Dissertation
Understanding and improving Markov chain Monte Carlo methods in high dimensional problems
University of Iowa
Doctor of Philosophy (PhD), University of Iowa
Spring 2020
DOI: 10.17077/etd.005463
Abstract
In fields such as statistics, econometrics, physics, and biology, Markov chain Monte Carlo (MCMC) methods have been widely recognized as powerful computing tools to analyze complex probability distributions and estimate unsolvable integrations. However, evidences have shown that a naive application of basic MCMC methods is not feasible for problems involved in high dimensional probability distributions. In this thesis, we focus on understanding and improving MCMC methods in high dimensional problems.

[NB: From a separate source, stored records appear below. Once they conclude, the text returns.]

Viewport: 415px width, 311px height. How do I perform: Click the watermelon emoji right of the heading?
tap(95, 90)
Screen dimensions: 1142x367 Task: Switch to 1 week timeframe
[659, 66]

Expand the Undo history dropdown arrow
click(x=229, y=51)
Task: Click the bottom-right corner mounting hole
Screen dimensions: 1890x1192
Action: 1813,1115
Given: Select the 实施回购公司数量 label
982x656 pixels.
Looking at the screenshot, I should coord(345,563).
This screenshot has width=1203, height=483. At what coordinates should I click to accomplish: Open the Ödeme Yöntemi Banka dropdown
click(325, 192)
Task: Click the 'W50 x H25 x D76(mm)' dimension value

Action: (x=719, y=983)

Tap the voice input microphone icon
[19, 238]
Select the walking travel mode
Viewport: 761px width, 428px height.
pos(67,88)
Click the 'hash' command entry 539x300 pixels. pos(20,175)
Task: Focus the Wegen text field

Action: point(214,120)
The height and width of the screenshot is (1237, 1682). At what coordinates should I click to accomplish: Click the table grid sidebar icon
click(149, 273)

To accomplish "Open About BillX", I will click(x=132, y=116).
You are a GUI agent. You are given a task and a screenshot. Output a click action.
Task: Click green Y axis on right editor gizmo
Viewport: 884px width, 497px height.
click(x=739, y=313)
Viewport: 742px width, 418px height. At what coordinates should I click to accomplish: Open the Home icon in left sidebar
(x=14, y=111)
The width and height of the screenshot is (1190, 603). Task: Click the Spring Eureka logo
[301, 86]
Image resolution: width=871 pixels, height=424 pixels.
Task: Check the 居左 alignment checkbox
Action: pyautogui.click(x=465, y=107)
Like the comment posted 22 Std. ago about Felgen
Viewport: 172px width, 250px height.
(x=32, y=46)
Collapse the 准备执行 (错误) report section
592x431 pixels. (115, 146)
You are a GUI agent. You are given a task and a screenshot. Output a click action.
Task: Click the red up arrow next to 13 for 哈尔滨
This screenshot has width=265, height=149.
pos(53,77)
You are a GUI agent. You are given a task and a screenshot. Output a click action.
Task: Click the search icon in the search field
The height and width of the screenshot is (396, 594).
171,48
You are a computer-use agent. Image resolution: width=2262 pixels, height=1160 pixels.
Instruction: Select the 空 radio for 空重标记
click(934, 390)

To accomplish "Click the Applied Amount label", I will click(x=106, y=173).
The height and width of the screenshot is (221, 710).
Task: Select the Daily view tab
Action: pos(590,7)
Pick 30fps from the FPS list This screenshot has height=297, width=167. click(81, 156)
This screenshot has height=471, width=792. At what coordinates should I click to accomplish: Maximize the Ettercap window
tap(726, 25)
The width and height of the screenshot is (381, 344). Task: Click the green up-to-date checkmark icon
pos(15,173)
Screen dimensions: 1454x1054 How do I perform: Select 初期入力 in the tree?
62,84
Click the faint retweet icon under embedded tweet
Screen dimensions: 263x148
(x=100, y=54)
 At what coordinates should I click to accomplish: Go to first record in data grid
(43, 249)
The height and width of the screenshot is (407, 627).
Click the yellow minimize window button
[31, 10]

We first consider improving existing MCMC methods for three commonly used Bayesian shrinkage models, namely, the Bayesian group lasso, the Bayesian sparse group lasso, and the Bayesian fused lasso models. We propose two-block Gibbs samplers for sampling from their posterior distributions. Our new algorithms effectively alleviate the impact of high dimensionality and posterior dependence using a blocking technique. We prove their convergence and spectral properties, and show their computational efficiency through simulated and real data examples.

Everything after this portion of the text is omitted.